Here are four reasons why hospitals have to start their outpatient CDI programs now and not later.
1) Hospital revenues are shifting from inpatient to outpatient
Historically, 92 percent of Medicare revenues to hospitals have come from inpatient and outpatient services. Over time, however, the share of revenue coming from the outpatient setting has increased, and the share coming from the inpatient setting has decreased.
From 2010 to 2014, the share of revenues coming from the outpatient setting increased from 21 percent to 27 percent. The increase resulted from several changes: a shift in services from the inpatient to the outpatient setting, a general increase in beneficiary outpatient service use, a shift in the billing of physician office services from the physician fee schedule to the OPPS, and changes made to the outpatient payment system that packaged many lab services into outpatient payment rates that were previously paid on a fee schedule rather than the OPPS
The share of revenues coming from the inpatient side fell from 71 percent in 2010 to 60 percent in 2014. This decline results from (1) a shift in services from the inpatient setting to the outpatient setting, as just discussed, and (2) changes in Medicare DSH payments.
As hospitals see increased revenues from outpatient services, they need to put in processes and procedures in place to protect their revenues.
2) Rate of growth of outpatient visits far outpaces inpatient discharges
CMS data shows that between 2006 and 2014 outpatient visits per beneficiary have increased by a whopping 44% while inpatient discharges per beneficiary have decreased by almost 20%. And projections show that this trend is going to continue well into the future.
As hospitals see a faster rate of growth in outpatient visits, they need to put processes in place to maintain revenue integrity.
3) Hospitals have aggressively acquired physician practices to offset the decrease in inpatient revenues.
This is resulting in increase in hospital revenues as payments shifted from Physician Fee Schedule to OPPS which generally pays higher. Now CMS is working aggressively to streamline the payments and make the payments equal for Hospital Outpatient Departments and Physician offices. CMS has already moved some of the clinical laboratory fee schedule services into OPPS resulting in a saving of $2.4 billion in a year. Now CMS is also working on bundling more services into Comprehensive-APC to further reduce reimbursements under OPPS.

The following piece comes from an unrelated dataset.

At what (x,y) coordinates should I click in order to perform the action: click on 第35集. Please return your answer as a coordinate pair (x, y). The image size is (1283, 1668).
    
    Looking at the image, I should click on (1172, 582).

As hospitals see the outpatient revenues get more and more streamlined, and as they lose the advantage of seeing increased revenues from OPPS compared to Physician Fee Schedules, they need to focus on outpatient CDI programs to protect revenues.
4) The HCC Risk Adjustment Model under the Affordable Care Act
The Hierarchical Condition Categories for risk adjustment has also become complicated from jumping from 3000 codes in ICD-9 to over 11000 in ICD-10. This degree of specificity requires appropriate documentation and as the CMS moves to value based reimbursement models, this aspect of documentation becomes critical for revenue integrity.
Hospitals have to out in place outpatient CDI programs to ensure that the physician documentation is truly reflective of the acuity and the chronic conditions of its patient population.
Most of the hospitals have a mature CDI program in place to take care of their inpatient population, but over 90% of the hospitals still haven’t put in an outpatient CDI program. Outpatient settings is where all the action is. Hence the time to think of outpatient CDI is now and not later.